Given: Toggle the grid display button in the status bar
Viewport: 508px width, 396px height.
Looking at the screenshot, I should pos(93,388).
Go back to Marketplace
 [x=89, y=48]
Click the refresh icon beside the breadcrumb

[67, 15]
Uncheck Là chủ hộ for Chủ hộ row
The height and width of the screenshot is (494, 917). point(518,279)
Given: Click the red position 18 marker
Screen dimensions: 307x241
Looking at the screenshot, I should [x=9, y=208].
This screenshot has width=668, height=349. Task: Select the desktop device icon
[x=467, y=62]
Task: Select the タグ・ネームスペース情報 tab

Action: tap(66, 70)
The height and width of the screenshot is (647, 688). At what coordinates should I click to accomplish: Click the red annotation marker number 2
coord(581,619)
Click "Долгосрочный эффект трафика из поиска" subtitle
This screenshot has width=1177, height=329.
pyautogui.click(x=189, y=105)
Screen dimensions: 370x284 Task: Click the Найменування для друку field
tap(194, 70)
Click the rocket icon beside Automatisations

+++++

■ Set exercise
Reproduce every entry above word for word, keeping each line unchanged and in its original order.

■ Exercise output
Given: Toggle the grid display button in the status bar
Viewport: 508px width, 396px height.
Looking at the screenshot, I should pos(93,388).
Go back to Marketplace
 [x=89, y=48]
Click the refresh icon beside the breadcrumb

[67, 15]
Uncheck Là chủ hộ for Chủ hộ row
The height and width of the screenshot is (494, 917). point(518,279)
Given: Click the red position 18 marker
Screen dimensions: 307x241
Looking at the screenshot, I should [x=9, y=208].
This screenshot has width=668, height=349. Task: Select the desktop device icon
[x=467, y=62]
Task: Select the タグ・ネームスペース情報 tab

Action: tap(66, 70)
The height and width of the screenshot is (647, 688). At what coordinates should I click to accomplish: Click the red annotation marker number 2
coord(581,619)
Click "Долгосрочный эффект трафика из поиска" subtitle
This screenshot has width=1177, height=329.
pyautogui.click(x=189, y=105)
Screen dimensions: 370x284 Task: Click the Найменування для друку field
tap(194, 70)
Click the rocket icon beside Automatisations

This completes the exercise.